◆ **Texte à lire**:
▼
Le long du Sud : le désert avance, le Sahara recule
Kamel Daoud-Le Quotidien d’Oran
Il y a le vide, il y a le désert et il y a le Sahara. Le premier est habité par les chômeurs, du nord au sud, il est vaste comme désert et inhabitable et dur à supporter ou à peupler. Le vide rêve du pétrole mais n’en a pas, comme un chômeur. On peut le voir au Nord dans les cafés et au Sud entre les rares cafés de la nationale Une. Le désert est difficile, il est caillouteux, noirci par le soleil, mort, calme et étrangement serein face au ciel qui l’a tué depuis un million d’année. Et il y a le Sahara, un vieux folklore, tracé par la dune et la courbe, attirant pour ceux qui veulent se débarrasser de leurs villes ou de leurs corps, photogénique et généreux malgré la frugalité.
▲
◆ **Consigne 1**:
D'après le texte sur le désert et le Sahara, par qui le vide est-il habité ?
◆ **Consigne 2**:
Énumérez les trois réalités que distingue la première phrase du texte sur le désert et le Sahara.
◆ **Consigne 3**:
Recopiez mot pour mot le passage du texte sur le désert et le Sahara qui va de « Le long du Sud » jusqu'à « malgré la frugalité. » inclus.
Les items qui suivent n'ont aucun rapport avec le texte sur le désert et le Sahara.

◆ **Données stockées**:
▼
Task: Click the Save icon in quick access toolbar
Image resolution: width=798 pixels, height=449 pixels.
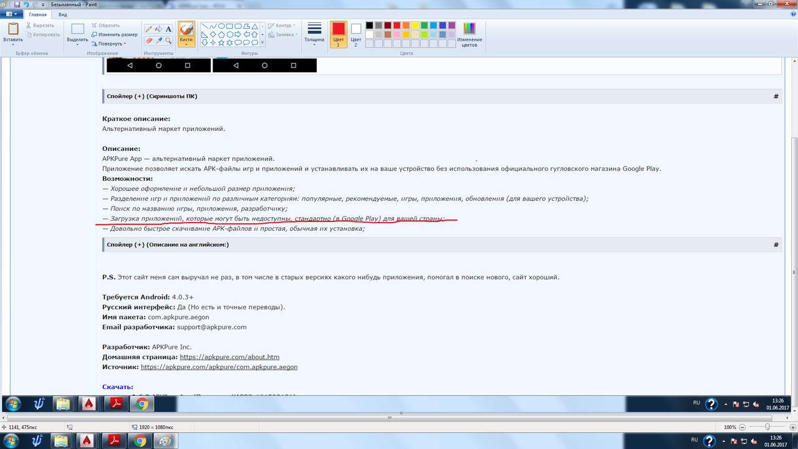Action: [17, 4]
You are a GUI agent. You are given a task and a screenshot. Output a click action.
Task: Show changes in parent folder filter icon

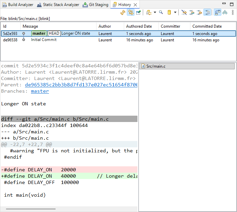click(199, 13)
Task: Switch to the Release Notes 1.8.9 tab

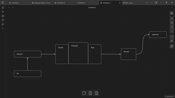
▲
◆ **Réponse 1**:
Par les chômeurs, du nord au sud.

◆ **Réponse 2**:
Le vide, le désert et le Sahara.

◆ **Réponse 3**:
Le long du Sud : le désert avance, le Sahara recule
Kamel Daoud-Le Quotidien d’Oran
Il y a le vide, il y a le désert et il y a le Sahara. Le premier est habité par les chômeurs, du nord au sud, il est vaste comme désert et inhabitable et dur à supporter ou à peupler. Le vide rêve du pétrole mais n’en a pas, comme un chômeur. On peut le voir au Nord dans les cafés et au Sud entre les rares cafés de la nationale Une. Le désert est difficile, il est caillouteux, noirci par le soleil, mort, calme et étrangement serein face au ciel qui l’a tué depuis un million d’année. Et il y a le Sahara, un vieux folklore, tracé par la dune et la courbe, attirant pour ceux qui veulent se débarrasser de leurs villes ou de leurs corps, photogénique et généreux malgré la frugalité.